Jonathan Alter is a senior editor at Newsweek, where, since 1991, he has written an acclaimed column on politics, history, media, and society at large. He is also an analyst and contributing correspondent for NBC News. Alter lives in Montclair, New Jersey, with his wife and three children.

Book Synopsis

Barack Obama’s inauguration as president on January 20, 2009, inspired the world. But the great promise of “Change We Can Believe In” was immediately tested by the threat of another Great Depression, a worsening war in Afghanistan, and an entrenched and deeply partisan system of business as usual in Washington. Despite all the coverage, the backstory of Obama’s historic first year in office has until now remained a mystery.

In The Promise: President Obama, Year One, Jonathan Alter, one of the country’s most respected journalists and historians, uses his unique access to the White House to produce the first inside look at Obama’s difficult debut.

What happened in 2009 inside the Oval Office? What worked and what failed? What is the president really like on the job and off-hours, using what his best friend called “a Rubik’s Cube in his brain?" These questions are answered here for the first time. We see how a surprisingly cunning Obama took effective charge in Washington several weeks before his election, made trillion-dollar decisions on the stimulus and budget before he was inaugurated, engineered colossally unpopular bailouts of the banking and auto sectors, and escalated a treacherous war not long after settling into office.

The Promise is a fast-paced and incisive narrative of a young risk-taking president carving his own path amid sky-high expectations and surging joblessness. Alter reveals that it was Obama alone—“feeling lucky”—who insisted on pushing major health care reform over the objections of his vice president and top advisors, including his chief of staff, Rahm Emanuel, who admitted that “I begged him not to do this.”

Alter takes the reader inside the room as Obama prevents a fistfight involving a congressman, coldly reprimands the military brass for insubordination, crashes the key meeting at the Copenhagen Climate Change conference, and bounces back after a disastrous Massachusetts election to redeem a promise that had eluded presidents since FDR.

In Alter’s telling, the real Obama is an authentic, demanding, unsentimental, and sometimes overconfident leader. He adapted to the presidency with ease and put more “points on the board” than he is given credit for, but neglected to use his leverage over the banks and failed to connect well with an angry public.
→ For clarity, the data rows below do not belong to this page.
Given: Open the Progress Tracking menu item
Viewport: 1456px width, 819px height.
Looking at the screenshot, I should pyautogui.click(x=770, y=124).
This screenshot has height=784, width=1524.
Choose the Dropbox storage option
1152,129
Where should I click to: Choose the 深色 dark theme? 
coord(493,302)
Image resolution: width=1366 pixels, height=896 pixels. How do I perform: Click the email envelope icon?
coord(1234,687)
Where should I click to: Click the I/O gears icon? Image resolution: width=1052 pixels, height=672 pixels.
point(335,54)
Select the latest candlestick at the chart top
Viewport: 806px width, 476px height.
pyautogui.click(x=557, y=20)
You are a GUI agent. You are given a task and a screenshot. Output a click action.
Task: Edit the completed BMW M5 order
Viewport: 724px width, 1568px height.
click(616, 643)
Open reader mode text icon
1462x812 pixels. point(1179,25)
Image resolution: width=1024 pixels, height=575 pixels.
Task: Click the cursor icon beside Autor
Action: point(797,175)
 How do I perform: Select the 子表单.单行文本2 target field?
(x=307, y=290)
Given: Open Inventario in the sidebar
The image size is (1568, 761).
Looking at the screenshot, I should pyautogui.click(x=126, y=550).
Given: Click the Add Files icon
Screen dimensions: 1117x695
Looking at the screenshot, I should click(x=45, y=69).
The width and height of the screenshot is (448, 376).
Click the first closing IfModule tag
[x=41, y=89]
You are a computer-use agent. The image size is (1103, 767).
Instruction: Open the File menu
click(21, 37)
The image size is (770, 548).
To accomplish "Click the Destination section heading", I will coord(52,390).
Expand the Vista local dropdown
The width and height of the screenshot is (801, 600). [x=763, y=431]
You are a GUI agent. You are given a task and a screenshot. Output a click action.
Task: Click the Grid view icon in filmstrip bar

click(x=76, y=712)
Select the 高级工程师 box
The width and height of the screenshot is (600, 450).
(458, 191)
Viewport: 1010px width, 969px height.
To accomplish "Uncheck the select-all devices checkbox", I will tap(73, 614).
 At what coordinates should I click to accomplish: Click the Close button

We see the famously calm president cursing leaks, playfully trash-talking his advisors, and joking about even the most taboo subjects, still intent on redeeming more of his promise as the problems mount.

This brilliant blend of journalism and history offers the freshest reporting and most acute perspective on the biggest story of our time. It will shape impressions of the Obama presidency and of the man himself for years to come.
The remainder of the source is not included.